1

Okay so I have been developing a system so far in main memory that has many different objects and each object stores lists of other objects in the system. Now I want to move this to persistent storage. I'm not looking for the obvious answer of using a DBMS because the point is that I'm writing a custom database for my system.

Now for each object I'm assigning an ID. The ids can be looked up in a table to find the block and offset for the location of the data for that object. Now each object has lists/sets that point to other objects in the system. So obviously in the storage they will be lists of 8 byte (using longs for the ids) ids that can be used to find the other objects. Now my question here is that I know the lists will be growing over time so they need room to grow. My best thought so far for storing the lists so that I won't need to move around objects when they grow is to have each list assigned an id just like the objects so that they can looked up in a table just like the objects to find them on the disk.

Now each list portion will have a set allocated space to store 10 objects and then at the end will be the id of the next list portion if it contains more objects. This seems like a decent way to do it and to deal with constantly growing objects but I'm wondering if there are any better approaches. I would store the indexes in memory (space permitting) so given an object id, the lookup is in memory then it would take 1 I/O to find get it's data and list ids from the disk. then for each list you want to traverse through it would take another lookup and I/O for every 10 objects in the list or less if the block is cached.

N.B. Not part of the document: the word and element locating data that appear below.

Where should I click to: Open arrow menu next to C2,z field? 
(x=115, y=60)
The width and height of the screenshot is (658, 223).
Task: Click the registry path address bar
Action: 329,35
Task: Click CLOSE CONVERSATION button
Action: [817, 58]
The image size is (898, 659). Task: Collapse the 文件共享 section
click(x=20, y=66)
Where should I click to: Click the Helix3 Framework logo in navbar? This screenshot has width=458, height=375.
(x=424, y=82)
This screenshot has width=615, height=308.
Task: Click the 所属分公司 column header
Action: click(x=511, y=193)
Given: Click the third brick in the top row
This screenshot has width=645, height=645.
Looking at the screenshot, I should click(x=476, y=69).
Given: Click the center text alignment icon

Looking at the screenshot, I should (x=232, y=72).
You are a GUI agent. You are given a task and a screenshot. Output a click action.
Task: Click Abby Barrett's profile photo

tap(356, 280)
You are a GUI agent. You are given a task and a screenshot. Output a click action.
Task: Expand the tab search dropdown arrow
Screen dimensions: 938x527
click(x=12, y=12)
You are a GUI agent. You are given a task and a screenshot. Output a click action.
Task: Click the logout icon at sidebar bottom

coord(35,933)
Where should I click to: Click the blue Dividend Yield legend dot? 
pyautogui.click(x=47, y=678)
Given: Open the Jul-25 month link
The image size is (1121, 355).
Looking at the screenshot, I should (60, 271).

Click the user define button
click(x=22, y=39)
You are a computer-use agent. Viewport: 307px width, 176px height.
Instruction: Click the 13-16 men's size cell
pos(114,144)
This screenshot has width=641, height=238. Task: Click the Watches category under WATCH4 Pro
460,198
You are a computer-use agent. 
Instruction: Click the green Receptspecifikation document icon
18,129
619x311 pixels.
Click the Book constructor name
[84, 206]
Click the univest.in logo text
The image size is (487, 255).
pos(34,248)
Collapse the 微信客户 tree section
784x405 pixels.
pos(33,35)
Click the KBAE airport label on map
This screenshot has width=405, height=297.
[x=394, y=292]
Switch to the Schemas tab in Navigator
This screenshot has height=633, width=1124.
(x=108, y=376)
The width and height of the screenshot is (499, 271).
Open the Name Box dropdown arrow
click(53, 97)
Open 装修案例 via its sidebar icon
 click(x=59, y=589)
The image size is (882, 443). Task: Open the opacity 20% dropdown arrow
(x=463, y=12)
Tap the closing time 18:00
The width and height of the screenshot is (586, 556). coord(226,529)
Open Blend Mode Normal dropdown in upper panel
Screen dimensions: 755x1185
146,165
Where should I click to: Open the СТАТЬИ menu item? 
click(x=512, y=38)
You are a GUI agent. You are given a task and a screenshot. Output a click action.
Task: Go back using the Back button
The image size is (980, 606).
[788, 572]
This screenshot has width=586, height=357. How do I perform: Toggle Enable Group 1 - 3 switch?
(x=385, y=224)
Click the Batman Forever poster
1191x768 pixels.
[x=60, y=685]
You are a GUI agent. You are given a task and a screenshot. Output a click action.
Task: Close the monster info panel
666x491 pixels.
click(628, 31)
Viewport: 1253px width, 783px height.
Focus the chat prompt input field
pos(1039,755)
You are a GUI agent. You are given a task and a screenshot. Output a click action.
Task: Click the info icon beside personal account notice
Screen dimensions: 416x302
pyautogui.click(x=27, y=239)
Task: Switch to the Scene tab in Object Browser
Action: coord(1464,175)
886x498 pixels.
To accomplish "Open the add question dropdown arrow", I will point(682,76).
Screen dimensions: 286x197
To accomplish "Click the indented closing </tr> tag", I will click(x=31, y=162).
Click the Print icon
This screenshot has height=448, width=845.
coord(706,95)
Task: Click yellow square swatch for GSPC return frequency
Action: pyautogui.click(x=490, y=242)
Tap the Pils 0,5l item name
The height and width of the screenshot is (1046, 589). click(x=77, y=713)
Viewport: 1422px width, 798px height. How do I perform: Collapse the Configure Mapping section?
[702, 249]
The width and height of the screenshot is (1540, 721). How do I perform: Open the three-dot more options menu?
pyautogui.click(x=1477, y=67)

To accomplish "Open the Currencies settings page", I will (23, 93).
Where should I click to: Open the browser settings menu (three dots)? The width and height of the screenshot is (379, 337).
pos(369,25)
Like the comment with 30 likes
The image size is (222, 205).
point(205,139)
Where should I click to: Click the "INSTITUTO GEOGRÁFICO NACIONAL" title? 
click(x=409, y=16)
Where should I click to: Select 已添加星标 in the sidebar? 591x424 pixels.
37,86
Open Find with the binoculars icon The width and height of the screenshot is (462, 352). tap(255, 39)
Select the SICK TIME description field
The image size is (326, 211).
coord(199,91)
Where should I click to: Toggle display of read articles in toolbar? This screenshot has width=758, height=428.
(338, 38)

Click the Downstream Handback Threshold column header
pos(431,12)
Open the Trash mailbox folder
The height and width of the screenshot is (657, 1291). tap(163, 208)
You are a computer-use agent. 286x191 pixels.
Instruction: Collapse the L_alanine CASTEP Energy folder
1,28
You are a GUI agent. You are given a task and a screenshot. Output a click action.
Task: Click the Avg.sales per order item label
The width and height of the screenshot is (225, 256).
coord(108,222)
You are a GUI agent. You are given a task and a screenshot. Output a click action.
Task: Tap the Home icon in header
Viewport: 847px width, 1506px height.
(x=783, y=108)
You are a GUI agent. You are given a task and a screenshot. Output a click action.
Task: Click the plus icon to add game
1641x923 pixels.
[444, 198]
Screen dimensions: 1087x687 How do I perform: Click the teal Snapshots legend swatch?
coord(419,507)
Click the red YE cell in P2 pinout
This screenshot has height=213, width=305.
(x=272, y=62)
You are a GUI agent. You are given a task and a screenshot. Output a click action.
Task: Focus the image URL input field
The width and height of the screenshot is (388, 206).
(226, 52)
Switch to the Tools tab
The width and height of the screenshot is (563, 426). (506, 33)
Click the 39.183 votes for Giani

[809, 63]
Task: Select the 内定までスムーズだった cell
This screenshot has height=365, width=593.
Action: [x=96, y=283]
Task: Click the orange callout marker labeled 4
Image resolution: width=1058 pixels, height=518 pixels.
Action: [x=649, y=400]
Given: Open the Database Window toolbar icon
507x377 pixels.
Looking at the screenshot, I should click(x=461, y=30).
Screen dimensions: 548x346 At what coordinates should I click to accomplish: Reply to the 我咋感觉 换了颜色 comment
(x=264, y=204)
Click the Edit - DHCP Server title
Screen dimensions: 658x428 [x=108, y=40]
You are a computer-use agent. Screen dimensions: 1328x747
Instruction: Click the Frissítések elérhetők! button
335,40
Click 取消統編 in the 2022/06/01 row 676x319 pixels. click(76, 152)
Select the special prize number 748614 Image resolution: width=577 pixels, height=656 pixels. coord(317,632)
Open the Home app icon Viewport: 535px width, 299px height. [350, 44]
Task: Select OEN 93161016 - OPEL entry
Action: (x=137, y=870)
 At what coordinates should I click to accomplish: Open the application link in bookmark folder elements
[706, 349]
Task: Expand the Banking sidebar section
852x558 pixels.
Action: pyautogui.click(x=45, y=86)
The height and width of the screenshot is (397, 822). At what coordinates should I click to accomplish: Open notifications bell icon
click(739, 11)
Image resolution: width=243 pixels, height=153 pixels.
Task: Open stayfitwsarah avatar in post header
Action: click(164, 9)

The number of I/O's is not terrible and I would try to keep locality of list portions to eliminate unnecessary I/Os, but is there a better way of doing this? Am I right to try and store the lists separate from the object or should I consider methods of storing them with the object's data. My worry about doing that is that as one list grows it will run into another list and then need to be fragmented and this can get more complicated. Any suggestions are appreciated and thanks in advance.

user1084563
  • 2,149
  • 17
  • 28

1 Answers1

1

Your idea of having these expandable lists is good. I think your explanation is missing some details (ie: ordered lists or not, what do you mean by trying to separate lists from objects, a diagram of these lists might help).

I would keep a sorted index in memory for fast access. The index would have list id, and location on disk. If you're interested in range queries go with a B tree approach, otherwise you could use a hashmap to store these indeces.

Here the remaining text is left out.